Your chatbot now speaks fluent triangle
An LLM that generates 3D meshes by treating vertex coordinates as plain text, no special tokenizer required.

What it does
LLaMA-Mesh fine-tunes a pretrained LLM to generate 3D meshes from text prompts, output interleaved text and mesh data, and interpret existing meshes. It runs through a Gradio UI, standard Hugging Face transformers inference, or a Blender addon. The trick is representing vertex coordinates and face definitions as ordinary text tokens rather than inventing a new vocabulary.
The interesting bit
The authors claim this is the first demonstration that LLMs can acquire complex spatial knowledge for 3D generation while staying in a text-based format—and that the model keeps its original text-generation abilities intact.

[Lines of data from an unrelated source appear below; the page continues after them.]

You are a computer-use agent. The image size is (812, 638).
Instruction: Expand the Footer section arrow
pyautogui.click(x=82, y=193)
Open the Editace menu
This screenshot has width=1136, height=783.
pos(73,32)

No multimodal architecture surgery; just numbers treated as words.
Key highlights
- Mesh data encoded as plain text (vertex coordinates + face definitions), no vocabulary expansion needed
- Supports conversational generation: text prompts → 3D meshes, or interleaved text/mesh outputs
- Includes mesh understanding/interpretation capabilities, not just generation
- Available via Hugging Face demo,
transformersAPI, and a community Blender addon - Training dataset not yet released (still on the TODO list)
Caveats
- Training dataset remains unreleased, so full reproducibility is pending
- The README is light on quantitative benchmarks; “on par with models trained from scratch” is stated but unsourced here
Verdict
Worth a spin if you’re building generative 3D tools or probing how far text-token reasoning can stretch. Skip it if you need production-grade mesh quality guarantees or training-data transparency today.